WHAT THE EXERCISE ASKS =>
Arrange every line of the material below as a Markdown table with the columns Row and Line, numbering each row and omitting blank lines.

--- Begin DATASET ---

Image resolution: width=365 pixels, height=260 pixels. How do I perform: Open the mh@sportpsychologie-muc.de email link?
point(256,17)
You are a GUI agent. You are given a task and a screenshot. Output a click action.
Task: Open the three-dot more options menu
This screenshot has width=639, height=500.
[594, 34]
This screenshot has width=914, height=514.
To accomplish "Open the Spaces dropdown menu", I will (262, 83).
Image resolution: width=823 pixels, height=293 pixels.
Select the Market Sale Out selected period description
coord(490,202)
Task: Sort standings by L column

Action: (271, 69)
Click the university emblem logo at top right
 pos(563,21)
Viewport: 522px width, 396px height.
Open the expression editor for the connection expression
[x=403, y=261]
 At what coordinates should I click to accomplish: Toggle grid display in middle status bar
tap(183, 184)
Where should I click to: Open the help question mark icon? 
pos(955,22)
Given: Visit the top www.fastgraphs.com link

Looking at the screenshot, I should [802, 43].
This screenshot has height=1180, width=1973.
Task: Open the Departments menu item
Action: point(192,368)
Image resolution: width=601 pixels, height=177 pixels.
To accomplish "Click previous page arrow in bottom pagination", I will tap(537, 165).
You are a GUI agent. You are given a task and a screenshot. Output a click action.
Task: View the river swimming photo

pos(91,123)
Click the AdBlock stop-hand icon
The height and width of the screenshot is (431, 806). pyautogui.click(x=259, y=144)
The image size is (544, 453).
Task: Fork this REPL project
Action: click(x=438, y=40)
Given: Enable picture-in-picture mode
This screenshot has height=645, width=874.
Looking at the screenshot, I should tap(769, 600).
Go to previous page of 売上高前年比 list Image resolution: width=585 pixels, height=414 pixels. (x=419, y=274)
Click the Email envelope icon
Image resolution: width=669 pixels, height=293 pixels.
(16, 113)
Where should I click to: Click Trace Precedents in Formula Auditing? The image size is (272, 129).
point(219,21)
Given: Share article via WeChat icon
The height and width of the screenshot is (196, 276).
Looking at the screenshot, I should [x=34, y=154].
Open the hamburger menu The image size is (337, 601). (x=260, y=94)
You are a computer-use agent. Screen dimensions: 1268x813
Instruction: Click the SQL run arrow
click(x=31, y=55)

--- End DATASET ---

FINISHED TASK =>
| Row | Line |
|---|---|
| 1 | Image resolution: width=365 pixels, height=260 pixels. How do I perform: Open the mh@sportpsychologie-muc.de email link? |
| 2 | point(256,17) |
| 3 | You are a GUI agent. You are given a task and a screenshot. Output a click action. |
| 4 | Task: Open the three-dot more options menu |
| 5 | This screenshot has width=639, height=500. |
| 6 | [594, 34] |
| 7 | This screenshot has width=914, height=514. |
| 8 | To accomplish "Open the Spaces dropdown menu", I will (262, 83). |
| 9 | Image resolution: width=823 pixels, height=293 pixels. |
| 10 | Select the Market Sale Out selected period description |
| 11 | coord(490,202) |
| 12 | Task: Sort standings by L column |
| 13 | Action: (271, 69) |
| 14 | Click the university emblem logo at top right |
| 15 |  pos(563,21) |
| 16 | Viewport: 522px width, 396px height. |
| 17 | Open the expression editor for the connection expression |
| 18 | [x=403, y=261] |
| 19 |  At what coordinates should I click to accomplish: Toggle grid display in middle status bar |
| 20 | tap(183, 184) |
| 21 | Where should I click to: Open the help question mark icon?  |
| 22 | pos(955,22) |
| 23 | Given: Visit the top www.fastgraphs.com link |
| 24 | Looking at the screenshot, I should [802, 43]. |
| 25 | This screenshot has height=1180, width=1973. |
| 26 | Task: Open the Departments menu item |
| 27 | Action: point(192,368) |
| 28 | Image resolution: width=601 pixels, height=177 pixels. |
| 29 | To accomplish "Click previous page arrow in bottom pagination", I will tap(537, 165). |
| 30 | You are a GUI agent. You are given a task and a screenshot. Output a click action. |
| 31 | Task: View the river swimming photo |
| 32 | pos(91,123) |
| 33 | Click the AdBlock stop-hand icon |
| 34 | The height and width of the screenshot is (431, 806). pyautogui.click(x=259, y=144) |
| 35 | The image size is (544, 453). |
| 36 | Task: Fork this REPL project |
| 37 | Action: click(x=438, y=40) |
| 38 | Given: Enable picture-in-picture mode |
| 39 | This screenshot has height=645, width=874. |
| 40 | Looking at the screenshot, I should tap(769, 600). |
| 41 | Go to previous page of 売上高前年比 list Image resolution: width=585 pixels, height=414 pixels. (x=419, y=274) |
| 42 | Click the Email envelope icon |
| 43 | Image resolution: width=669 pixels, height=293 pixels. |
| 44 | (16, 113) |
| 45 | Where should I click to: Click Trace Precedents in Formula Auditing? The image size is (272, 129). |
| 46 | point(219,21) |
| 47 | Given: Share article via WeChat icon |
| 48 | The height and width of the screenshot is (196, 276). |
| 49 | Looking at the screenshot, I should [x=34, y=154]. |
| 50 | Open the hamburger menu The image size is (337, 601). (x=260, y=94) |
| 51 | You are a computer-use agent. Screen dimensions: 1268x813 |
| 52 | Instruction: Click the SQL run arrow |
| 53 | click(x=31, y=55) |